Los retos del español en Internet

Por Juan Ramón Martínez

Como lo hice en el panel que presidí en la Universidad Nacional de Córdoba, el sábado pasado, también empiezo con una cita de Yuval Noah Harari, ante los retos de las nuevas tecnologías y especialmente ante la inteligencia artificial, “el primer paso es bajar el tono de las profecías del desastre y pasar del modo de pánico a la perplejidad. El pánico es una forma de arrogancia. Proviene de la sensación petulante de que uno sabe exactamente hacia donde se dirige el mundo: cuesta abajo. La perplejidad es más humilde y por tanto más perspicaz. Si el lector tiene ganas de salir corriendo por la calle gritando: “¡se nos viene encima el apocalipsis”, pruebe a decirse; no, no es eso. Lo cierto es que no entiendo lo que está ocurriendo en el mundo. Seremos serenos, más reflexivos”.
Es obligatorio conocer el carácter, la naturaleza y la fuerza de lo que nos amenaza. Los retos son valoraciones en las que las partes se aprecian a sí mismas y calculan sus posibilidades de éxito. Por ello es que, hay que apreciar nuestras propias fuerzas morales y físicas, para anticipar las posibilidades de éxito. De entrada hay que plantearse que las tecnologías en crecimiento extraordinario, contrario a sus antepasadas en que lo que mostraban era fuerza para duplicar la capacidad humana para obtener resultados, ahora lo que las caracteriza es su simpleza, su facilidad y, su accesibilidad. El español, por el contrario se ha tornado más complejo. Los filólogos y profesores, contrario a sus antepasados que se caracterizaban por el conocimiento de las artes y las humanidades, prefieren las reglas de obligado compromiso, para lograr la comunicación. Con lo que el idioma se ha complicado, volviéndose extraño a quien incluso, lo aprendió en el interior de su familia, de la boca de su madre. Por ello ha ocurrido algo raro: el español de los profesores, se parece poco o nada con el español de los padres, los amigos y los compañeros. Ante tanta imposición lingüística, empiezan por desarrollar sus propios términos, confirmando que la finalidad de esta no es otra cosa más que la comunicación.
El fenómeno es más obvio en los jóvenes. Ellos son nativos del internet. Nacieron en su interior, de forma que lo sienten tan próximo como su madre hace un tiempo. Es un “maestro” permisivo que le permite no solo la velocidad y la facilidad del uso, sino que la libertad para escribir como mejor le parezca y se sienta mejor. Escriben y leen más que la generación anterior al internet. Los mensajes que se intercambian durante un día, son más que los telegramas que se intercambiaban en Honduras en la década de los cuarenta del siglo pasado.
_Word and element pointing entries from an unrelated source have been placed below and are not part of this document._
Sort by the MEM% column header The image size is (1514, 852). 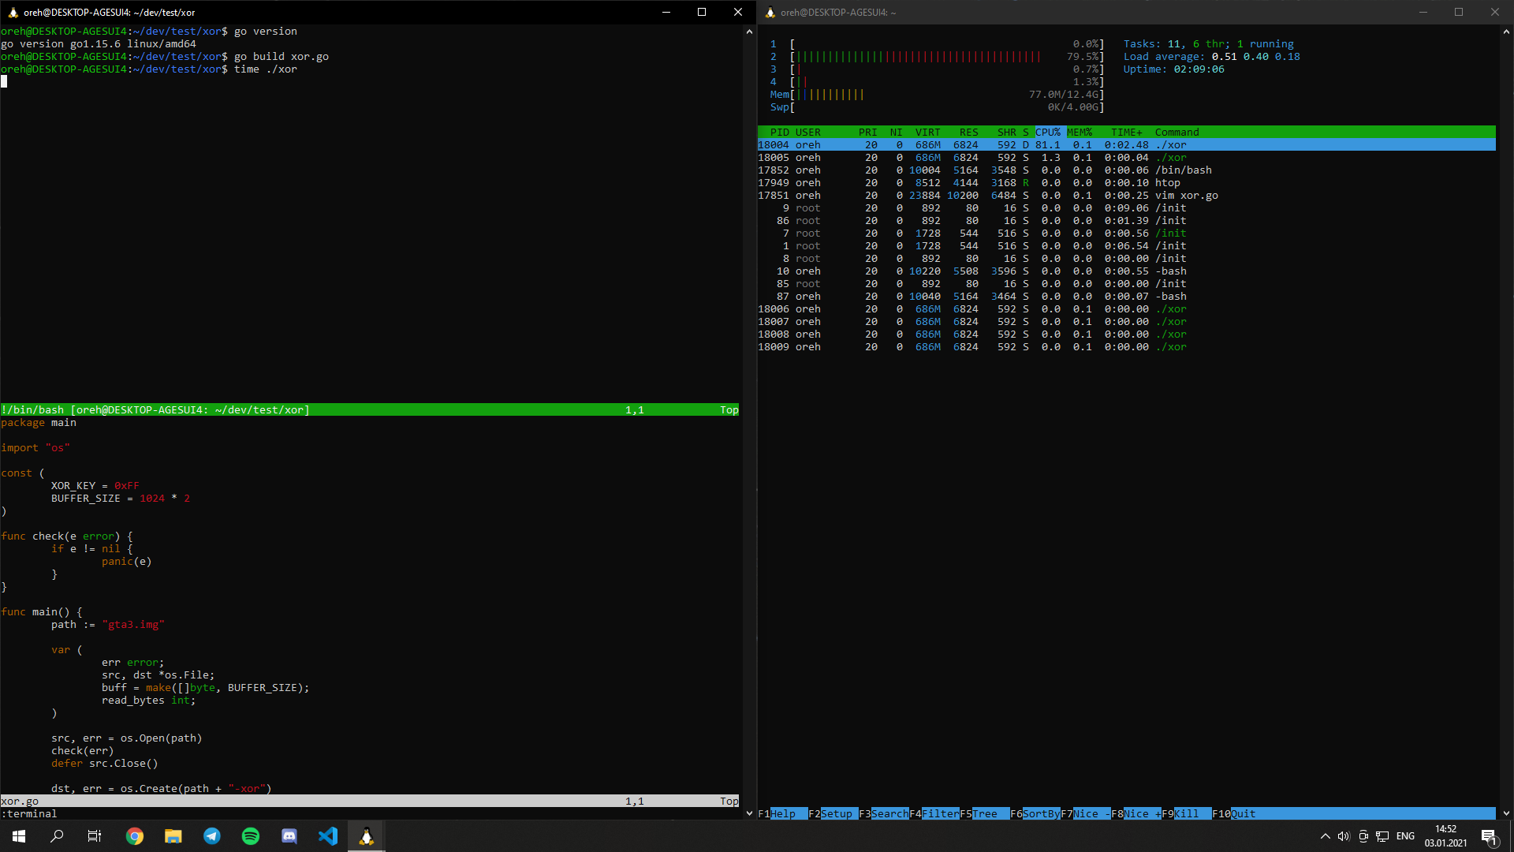pos(1080,132)
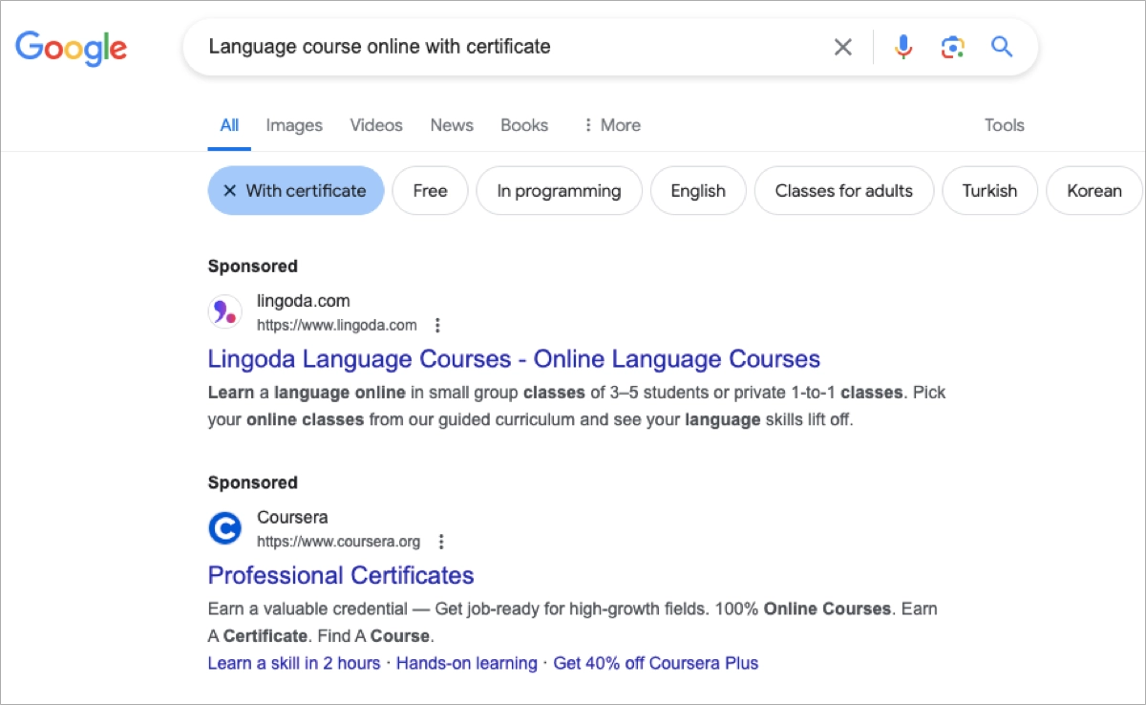1146x705 pixels.
Task: Remove the 'With certificate' filter
Action: point(229,190)
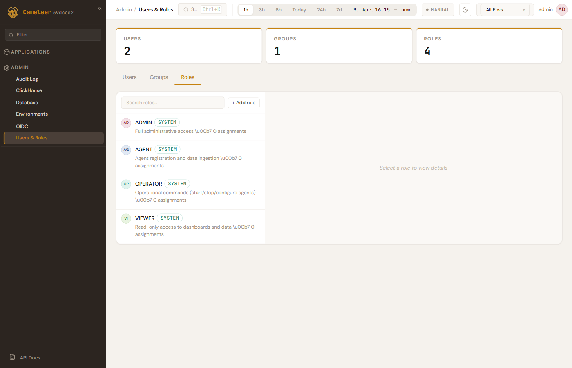Switch to the Groups tab
Screen dimensions: 572x368
[159, 77]

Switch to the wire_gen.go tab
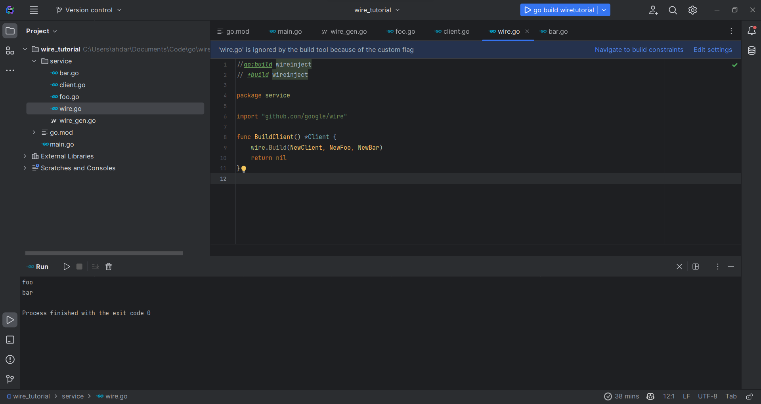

Por supuesto, de acuerdo a su nivel educativo, así es su español, abreviando palabras, creando nuevas, e incluso construyendo abreviaturas y códigos lingüísticos singulares. La finalidad no es la corrección lingüística, sino que la rápida comunicación. Además, el teléfono celular, sabe más que el profesor. Tiene más información almacenada, desde el diccionario en caso de necesidad, hasta la fecha en que murió Picasso, si la Oreja de Van Gogh tiene algo que ver con el pintor que murió en Arles; la fecha en que terminó la huelga de 1954 y los nombres de la última junta militar que gobernó al país.
No estoy proponiendo una rendición. Desde luego que no. Necesitamos nuevos profesores para que hagan que los niños y los adolescentes, valorando su lengua, la quieran y la cuiden al margen de la tecnología. Pero que el español vuelva a ser el espacio del bien decir, de la creatividad, el placer y la imaginación. Y para ello, los lingüistas deben entender que antes que cambiarle el nombre a los términos y complicar las explicaciones, el reto es volver más simple el español, sin debilitar desde luego, su capacidad de describir la realidad con la mayor belleza posible, volviendo placenteros sus sonidos, sin encapsularlo y volverlo innecesariamente complejo.
No hay que creer que todo está perdido. Las tecnologías simplifican las cosas. Y que el español, debe dejar sus posiciones conservadoras y las rígidas imposiciones para que los hablantes además de inventar palabras, inventen reglas, para que todos, filólogos y hombres de a pie, estén en el mismo plano de igualdad.